Only a number is wanted here: how many lines in the entries below contain the word "agent".

##### PROVIDED DATA #####

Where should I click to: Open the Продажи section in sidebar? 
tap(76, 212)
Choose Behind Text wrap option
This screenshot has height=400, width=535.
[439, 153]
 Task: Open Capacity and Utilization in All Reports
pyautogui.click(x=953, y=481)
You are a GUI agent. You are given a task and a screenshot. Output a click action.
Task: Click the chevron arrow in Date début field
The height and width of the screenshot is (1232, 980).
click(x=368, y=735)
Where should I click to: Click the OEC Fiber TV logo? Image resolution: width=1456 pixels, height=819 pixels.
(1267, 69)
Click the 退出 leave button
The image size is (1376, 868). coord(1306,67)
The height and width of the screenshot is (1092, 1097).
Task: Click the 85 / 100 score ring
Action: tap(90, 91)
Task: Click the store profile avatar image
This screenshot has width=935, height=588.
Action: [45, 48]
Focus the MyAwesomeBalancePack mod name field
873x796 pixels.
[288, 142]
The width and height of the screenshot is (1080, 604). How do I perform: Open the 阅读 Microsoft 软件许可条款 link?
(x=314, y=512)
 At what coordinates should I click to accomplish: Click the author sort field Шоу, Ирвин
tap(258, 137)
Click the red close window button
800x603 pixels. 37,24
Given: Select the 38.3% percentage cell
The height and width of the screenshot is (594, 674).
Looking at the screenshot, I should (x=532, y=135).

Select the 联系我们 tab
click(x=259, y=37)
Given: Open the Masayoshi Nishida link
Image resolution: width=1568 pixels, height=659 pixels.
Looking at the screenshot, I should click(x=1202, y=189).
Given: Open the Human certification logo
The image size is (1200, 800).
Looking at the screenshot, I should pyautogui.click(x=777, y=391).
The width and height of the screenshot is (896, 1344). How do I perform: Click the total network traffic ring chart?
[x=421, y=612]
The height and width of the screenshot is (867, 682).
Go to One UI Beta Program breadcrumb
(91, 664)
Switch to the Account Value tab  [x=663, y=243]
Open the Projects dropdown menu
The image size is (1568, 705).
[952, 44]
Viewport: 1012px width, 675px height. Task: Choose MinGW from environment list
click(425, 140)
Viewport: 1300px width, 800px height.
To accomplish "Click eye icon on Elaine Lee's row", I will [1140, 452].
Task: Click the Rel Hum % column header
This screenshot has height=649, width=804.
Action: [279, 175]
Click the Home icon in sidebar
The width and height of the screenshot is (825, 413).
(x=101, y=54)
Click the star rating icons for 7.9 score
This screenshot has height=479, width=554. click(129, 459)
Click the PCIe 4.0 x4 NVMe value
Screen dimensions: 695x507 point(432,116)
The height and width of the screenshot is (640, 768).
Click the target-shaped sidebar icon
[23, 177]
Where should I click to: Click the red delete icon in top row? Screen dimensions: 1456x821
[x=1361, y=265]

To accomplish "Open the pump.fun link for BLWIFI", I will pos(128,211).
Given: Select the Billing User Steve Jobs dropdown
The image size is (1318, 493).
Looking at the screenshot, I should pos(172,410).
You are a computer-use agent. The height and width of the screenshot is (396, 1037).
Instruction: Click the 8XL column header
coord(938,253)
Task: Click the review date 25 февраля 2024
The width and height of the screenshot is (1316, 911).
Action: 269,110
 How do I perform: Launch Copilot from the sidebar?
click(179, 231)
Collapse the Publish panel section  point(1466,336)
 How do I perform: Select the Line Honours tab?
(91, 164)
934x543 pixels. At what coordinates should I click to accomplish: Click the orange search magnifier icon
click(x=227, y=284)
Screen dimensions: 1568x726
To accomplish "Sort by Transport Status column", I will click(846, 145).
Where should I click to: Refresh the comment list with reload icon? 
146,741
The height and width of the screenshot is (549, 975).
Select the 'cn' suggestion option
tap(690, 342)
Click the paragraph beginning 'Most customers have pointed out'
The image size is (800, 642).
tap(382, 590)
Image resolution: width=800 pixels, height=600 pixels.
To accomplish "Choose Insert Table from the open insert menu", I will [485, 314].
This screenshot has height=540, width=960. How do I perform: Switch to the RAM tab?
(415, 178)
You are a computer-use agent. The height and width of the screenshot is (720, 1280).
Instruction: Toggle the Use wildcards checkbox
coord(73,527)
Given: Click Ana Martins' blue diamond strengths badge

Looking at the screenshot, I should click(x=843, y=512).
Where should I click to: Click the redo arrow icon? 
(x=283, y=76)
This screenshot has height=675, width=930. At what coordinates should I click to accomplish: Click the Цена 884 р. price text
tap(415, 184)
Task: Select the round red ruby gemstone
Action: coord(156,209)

#####

- _COMPLETED EXERCISE_
3